Я кивнул. Кэсс воодушевилась:

— То есть вы всё–таки отправитесь в «Адреум» и «Дворг»?

— Отправлюсь, — сказал я. — Выйду в реал, перекушу, а потом заселюсь в «Грин Хаус» — это…

— …отель в «Адреуме», — вставила Кэсс. — Знаю, я там была.

По глазам её я понял, что ей не терпится заполучить бинокль: это была не блажь, а потребность, пусть и не имеющая объяснений. Но ведь и копирование чьей–то личности, замаскированное под баг, объяснению тоже не поддаётся…
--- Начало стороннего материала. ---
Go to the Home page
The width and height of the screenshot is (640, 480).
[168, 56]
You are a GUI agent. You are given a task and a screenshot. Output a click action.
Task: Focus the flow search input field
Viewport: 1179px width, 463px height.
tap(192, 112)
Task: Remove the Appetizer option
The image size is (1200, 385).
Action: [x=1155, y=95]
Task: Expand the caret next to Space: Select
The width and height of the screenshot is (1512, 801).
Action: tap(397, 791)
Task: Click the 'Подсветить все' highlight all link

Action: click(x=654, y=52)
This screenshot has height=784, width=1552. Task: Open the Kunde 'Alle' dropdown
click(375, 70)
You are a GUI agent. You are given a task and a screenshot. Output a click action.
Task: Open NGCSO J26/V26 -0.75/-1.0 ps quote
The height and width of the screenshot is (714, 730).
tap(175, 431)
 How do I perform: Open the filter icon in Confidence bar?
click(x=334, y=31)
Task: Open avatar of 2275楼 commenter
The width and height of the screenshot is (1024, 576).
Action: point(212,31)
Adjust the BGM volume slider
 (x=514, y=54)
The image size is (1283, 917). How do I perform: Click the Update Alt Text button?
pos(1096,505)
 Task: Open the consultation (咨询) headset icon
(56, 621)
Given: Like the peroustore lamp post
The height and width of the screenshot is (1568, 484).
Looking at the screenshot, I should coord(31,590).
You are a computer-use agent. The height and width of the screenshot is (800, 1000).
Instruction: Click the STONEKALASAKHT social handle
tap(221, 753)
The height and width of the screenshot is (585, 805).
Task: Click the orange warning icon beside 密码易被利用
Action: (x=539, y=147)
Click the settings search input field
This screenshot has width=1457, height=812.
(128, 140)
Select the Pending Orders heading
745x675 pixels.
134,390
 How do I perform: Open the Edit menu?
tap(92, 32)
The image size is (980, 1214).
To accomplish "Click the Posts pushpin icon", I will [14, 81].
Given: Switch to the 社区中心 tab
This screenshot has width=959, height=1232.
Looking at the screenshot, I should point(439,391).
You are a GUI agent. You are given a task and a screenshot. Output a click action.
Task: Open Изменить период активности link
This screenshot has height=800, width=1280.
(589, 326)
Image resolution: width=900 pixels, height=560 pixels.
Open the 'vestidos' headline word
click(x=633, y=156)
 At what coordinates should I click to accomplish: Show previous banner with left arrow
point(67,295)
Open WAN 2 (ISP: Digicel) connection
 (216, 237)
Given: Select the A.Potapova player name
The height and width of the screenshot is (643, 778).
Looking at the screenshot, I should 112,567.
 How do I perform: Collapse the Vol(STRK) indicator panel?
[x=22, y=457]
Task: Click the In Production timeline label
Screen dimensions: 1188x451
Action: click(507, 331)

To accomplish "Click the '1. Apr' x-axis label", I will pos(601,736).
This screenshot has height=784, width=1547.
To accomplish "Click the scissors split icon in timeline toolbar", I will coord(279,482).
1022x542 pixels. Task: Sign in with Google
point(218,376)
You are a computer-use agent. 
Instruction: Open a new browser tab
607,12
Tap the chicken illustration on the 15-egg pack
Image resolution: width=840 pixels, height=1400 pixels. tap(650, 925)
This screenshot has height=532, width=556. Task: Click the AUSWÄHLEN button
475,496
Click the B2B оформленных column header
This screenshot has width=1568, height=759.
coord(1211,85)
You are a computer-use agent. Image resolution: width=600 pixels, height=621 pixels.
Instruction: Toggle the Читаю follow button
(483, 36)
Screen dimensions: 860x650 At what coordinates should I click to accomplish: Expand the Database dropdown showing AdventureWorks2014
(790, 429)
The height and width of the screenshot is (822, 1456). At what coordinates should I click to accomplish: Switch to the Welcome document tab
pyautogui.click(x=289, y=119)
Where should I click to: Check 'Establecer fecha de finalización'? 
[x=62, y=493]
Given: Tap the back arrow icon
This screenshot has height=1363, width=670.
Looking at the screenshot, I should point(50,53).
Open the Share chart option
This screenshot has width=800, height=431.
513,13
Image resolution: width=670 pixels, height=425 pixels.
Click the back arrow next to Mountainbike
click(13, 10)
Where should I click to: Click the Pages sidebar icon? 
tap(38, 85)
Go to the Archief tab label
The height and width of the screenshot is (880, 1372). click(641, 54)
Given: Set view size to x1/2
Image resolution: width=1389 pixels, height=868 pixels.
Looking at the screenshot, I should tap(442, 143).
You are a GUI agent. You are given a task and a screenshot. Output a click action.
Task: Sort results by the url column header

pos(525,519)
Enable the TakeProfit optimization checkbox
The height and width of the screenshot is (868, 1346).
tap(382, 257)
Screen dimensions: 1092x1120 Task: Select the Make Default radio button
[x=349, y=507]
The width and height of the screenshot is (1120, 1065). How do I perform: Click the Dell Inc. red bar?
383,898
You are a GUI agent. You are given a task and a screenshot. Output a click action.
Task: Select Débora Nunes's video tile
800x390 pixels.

Уловив мой взгляд, Кэсс посерьёзнела:

— Только не думайте, что я спятила, — она помолчала и вдруг призналась: — Хотя мне и самой ясно, что я одержима. Ведь они мне даже снятся — яблоко, бинокль и кукла, — Кэсс заговорила тише, но с прорывающемся волнением: — Я в тех снах опять в «Китеже» — в той же пустыне, где всё началось. Иду по песку, а они впереди: лежат, будто ждут меня…. Но я всё иду, а они не приближаются. А после…

Тут Кэсс, умолкнув, отвернулась.

— Что — после?.. — спросил я.

— Ничего… Я просыпаюсь.

Но я видел: она лжёт. На сей раз неумело.

Может быть, страшась правды?

— Кэсс?.. — мягко произнёс я.

Она вновь повернулась ко мне:

— После я оборачиваюсь и не вижу следов — будто я их не оставляла. Опускаю глаза, смотрю на ноги — и понимаю, что меня нет: ни ног нет, ни рук… ничего. Словно я не существую.

Меня передёрнуло, но всё–таки я сказал:

— Это всего лишь сон…

Кэсс с лёгкой грустью улыбнулась, а затем встала со скамьи:

— Идёмте — засиделись уже… Да и вам надо трезветь.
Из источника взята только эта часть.